* begin TASK INPUTS *

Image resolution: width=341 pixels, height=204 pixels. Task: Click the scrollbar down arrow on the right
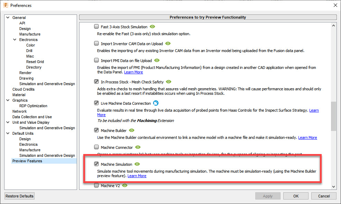coord(333,186)
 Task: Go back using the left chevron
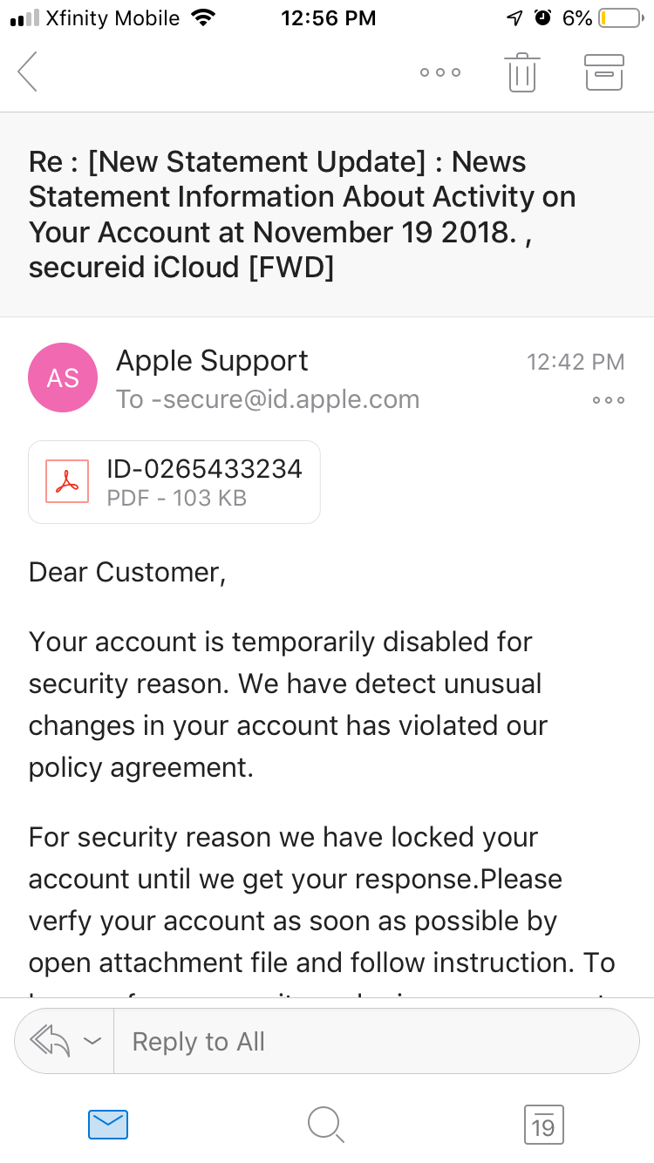(28, 71)
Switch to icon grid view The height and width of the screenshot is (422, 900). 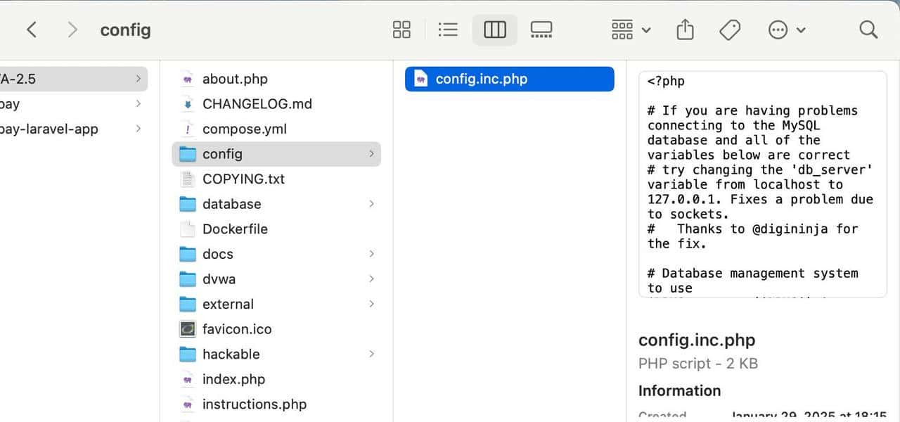click(401, 30)
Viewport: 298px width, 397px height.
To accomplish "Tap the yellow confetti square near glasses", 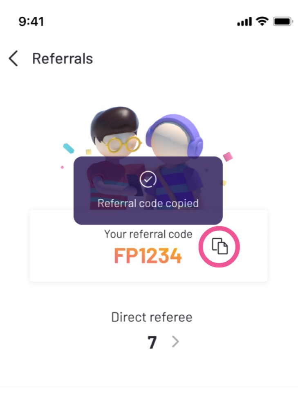I will click(x=89, y=152).
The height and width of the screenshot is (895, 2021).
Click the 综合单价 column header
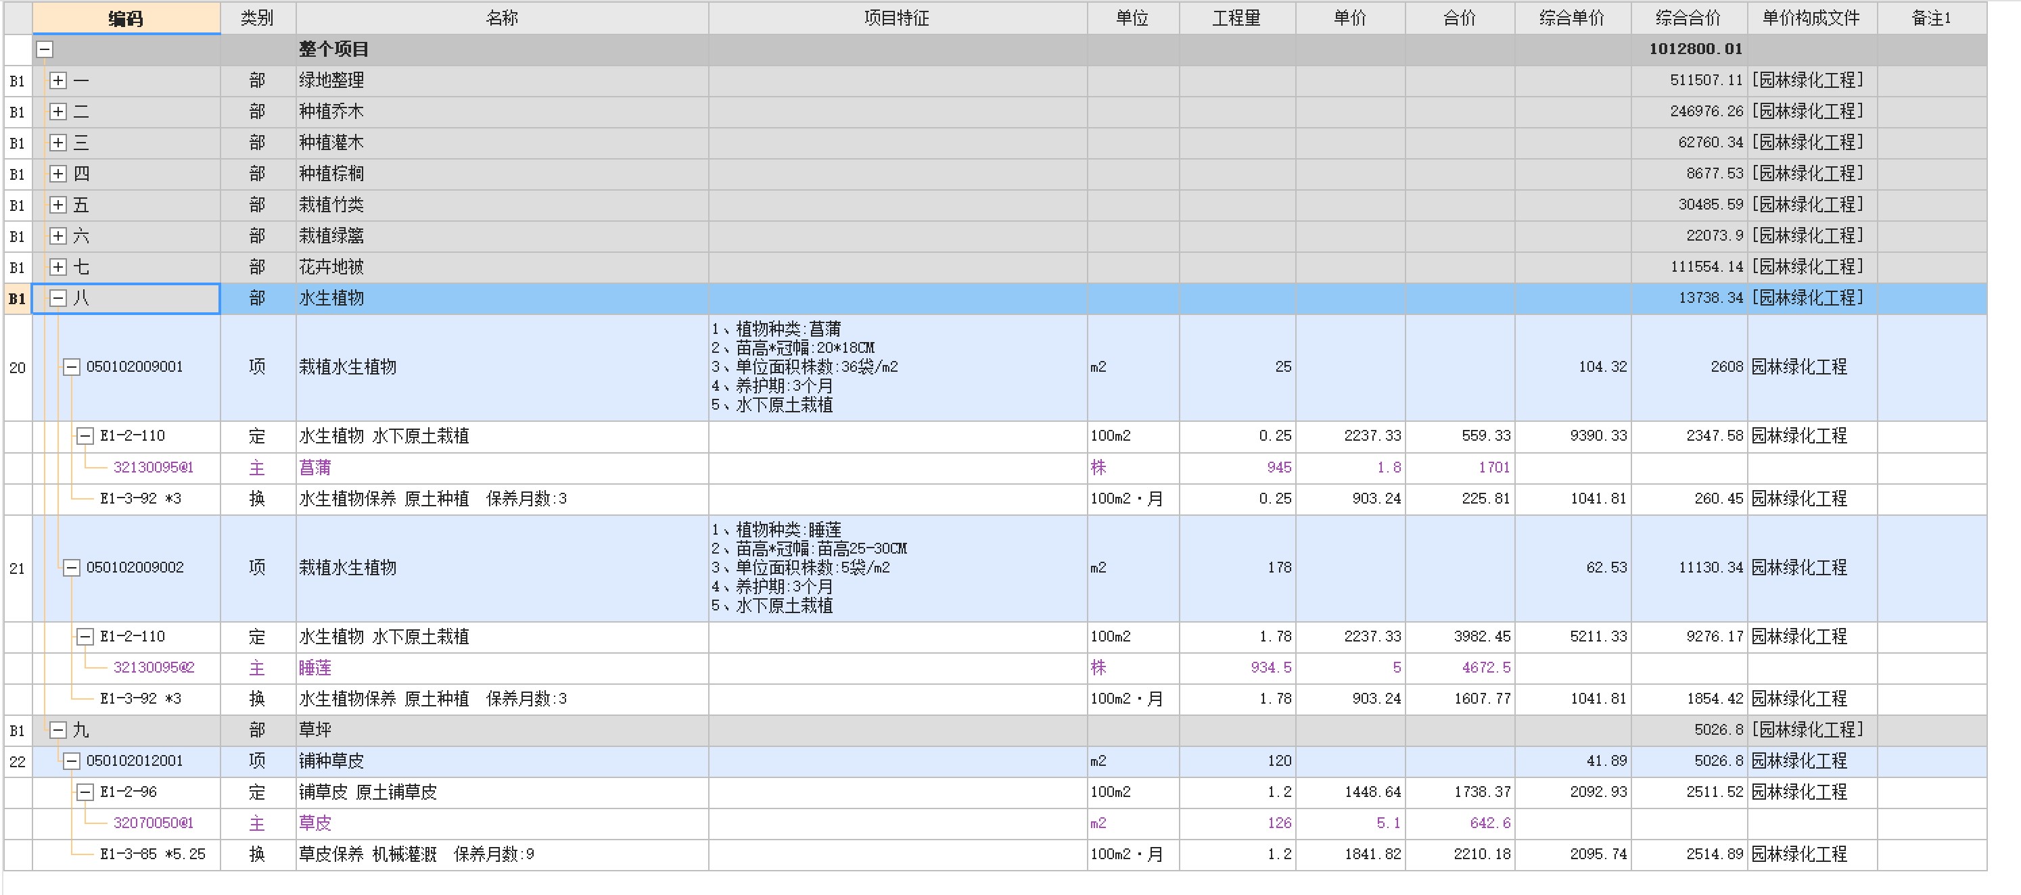point(1571,18)
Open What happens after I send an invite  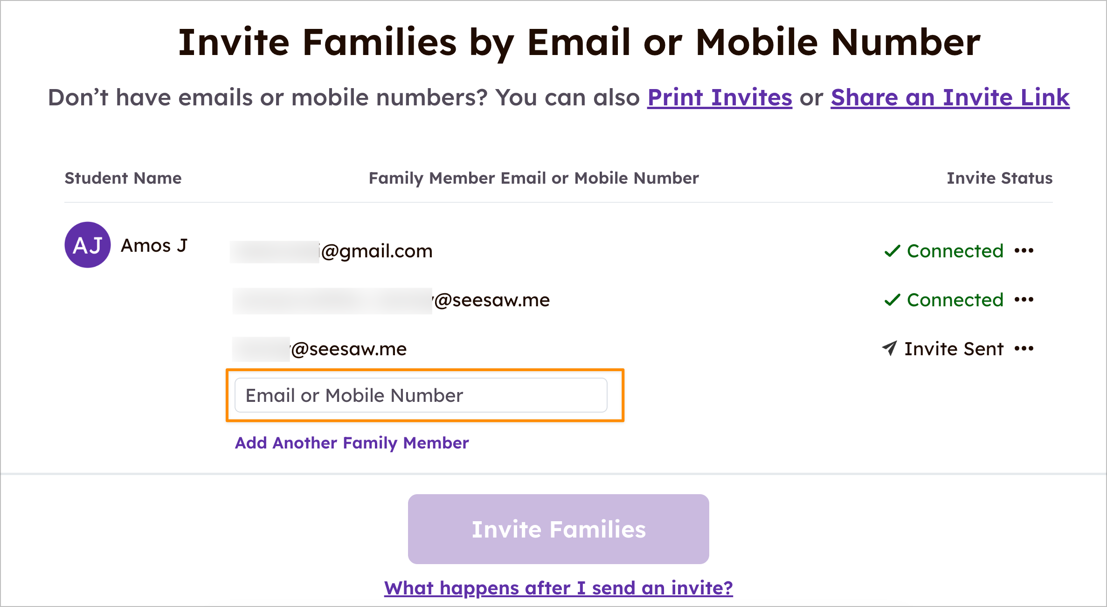click(558, 588)
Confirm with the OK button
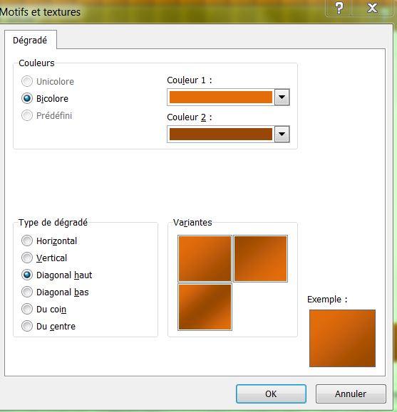This screenshot has height=412, width=397. coord(271,394)
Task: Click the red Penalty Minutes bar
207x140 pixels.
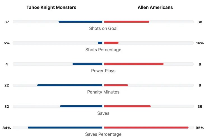Action: tap(116, 85)
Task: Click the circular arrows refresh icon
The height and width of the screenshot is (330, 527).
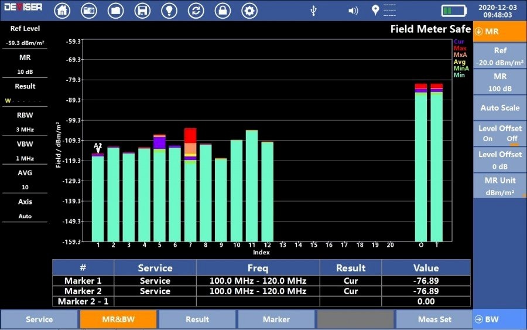Action: pos(196,11)
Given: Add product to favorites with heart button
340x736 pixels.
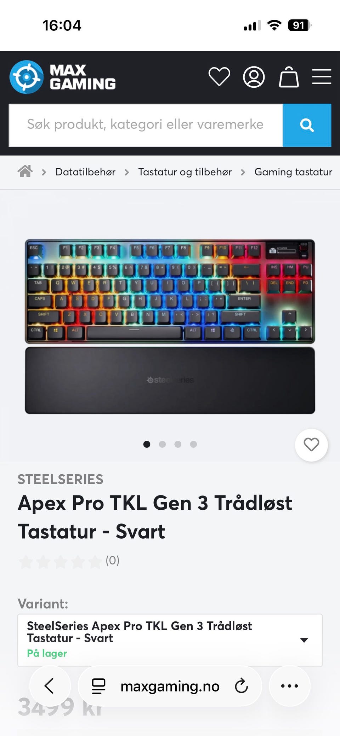Looking at the screenshot, I should [x=311, y=445].
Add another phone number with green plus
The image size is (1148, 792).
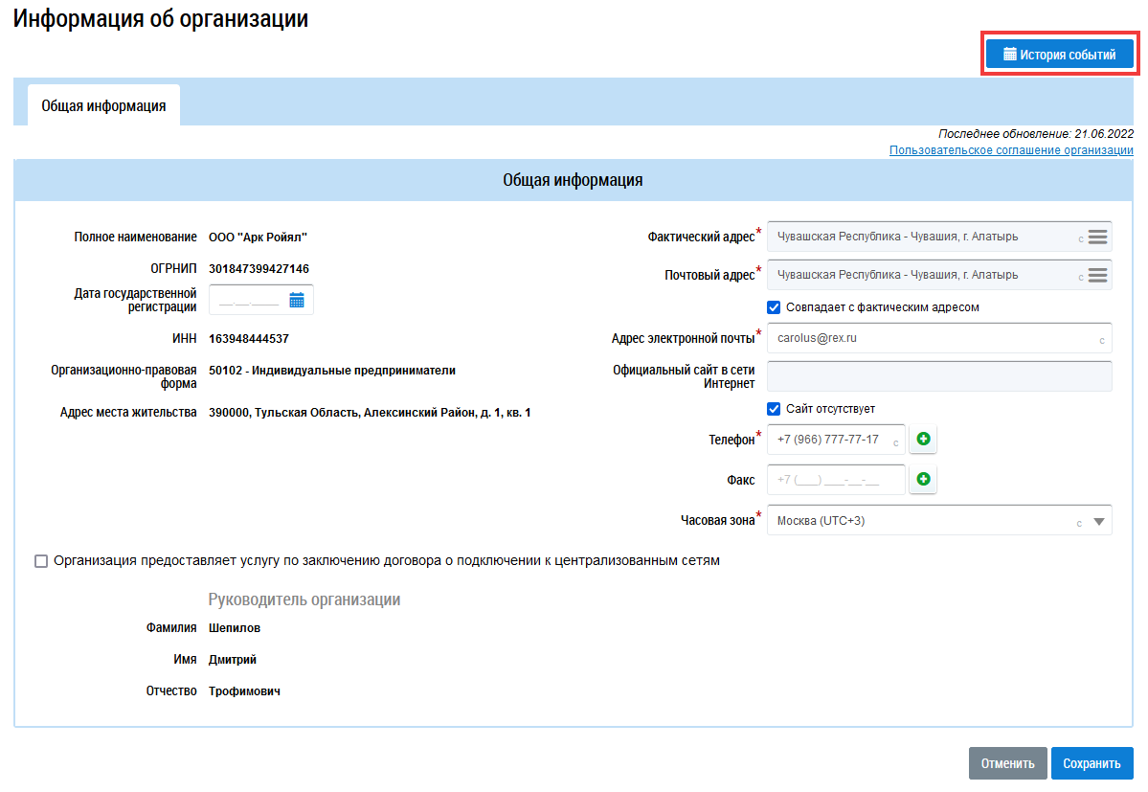coord(923,440)
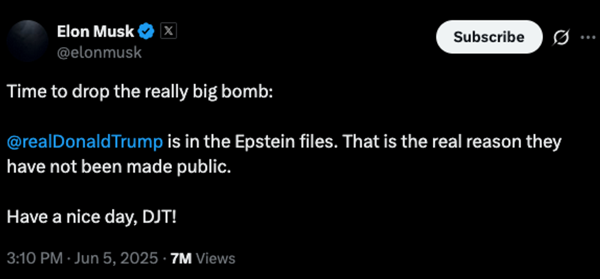Image resolution: width=600 pixels, height=279 pixels.
Task: Click the "have not been made public." line
Action: [x=119, y=166]
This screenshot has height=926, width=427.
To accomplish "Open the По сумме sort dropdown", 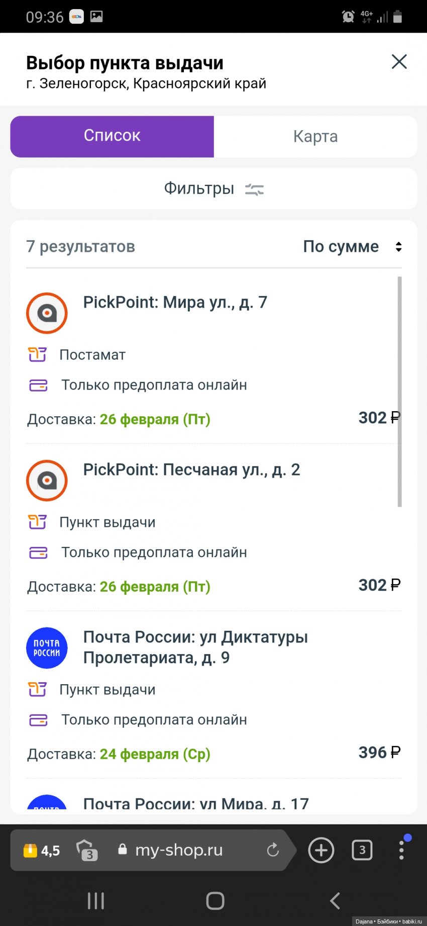I will (352, 247).
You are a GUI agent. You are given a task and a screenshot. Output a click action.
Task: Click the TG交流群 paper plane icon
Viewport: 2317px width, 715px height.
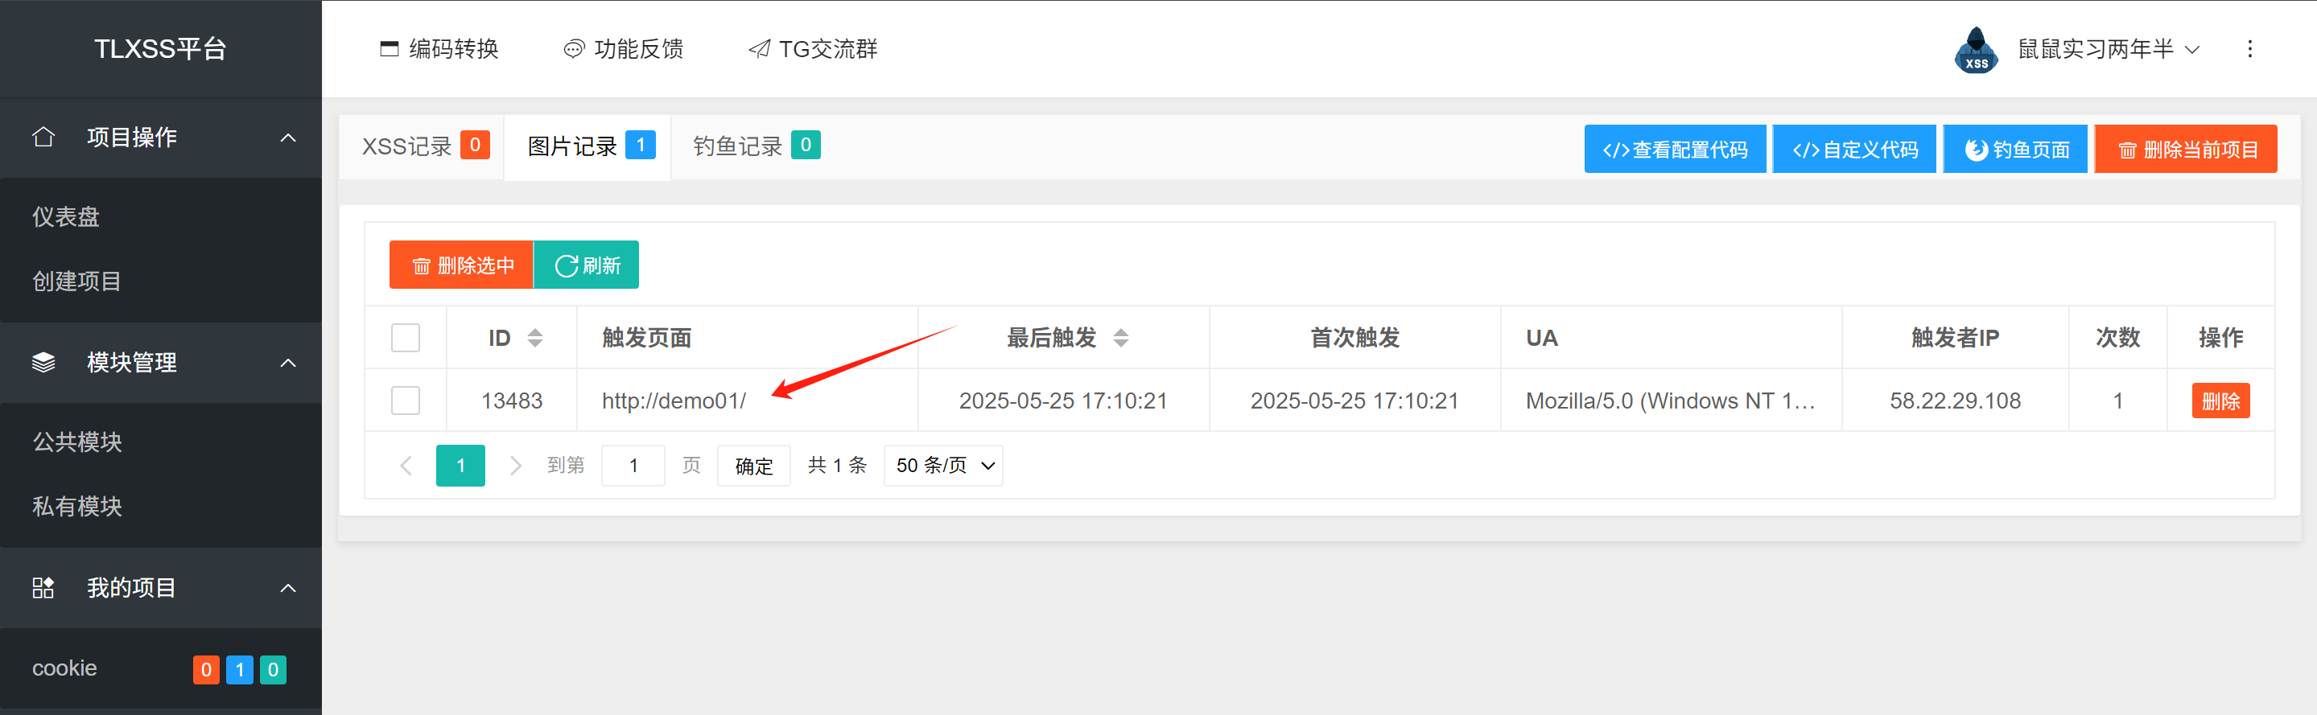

* end TASK INPUTS *

> _THE EXERCISE_: Retype the lines from the one containing "You are a GUI" through the end of the items, leaving the pictures out.

> _SOLVED EXERCISE_:
You are a GUI agent. You are given a task and a screenshot. Output a click action.
Task: Click the TG交流群 paper plane icon
Viewport: 2317px width, 715px height.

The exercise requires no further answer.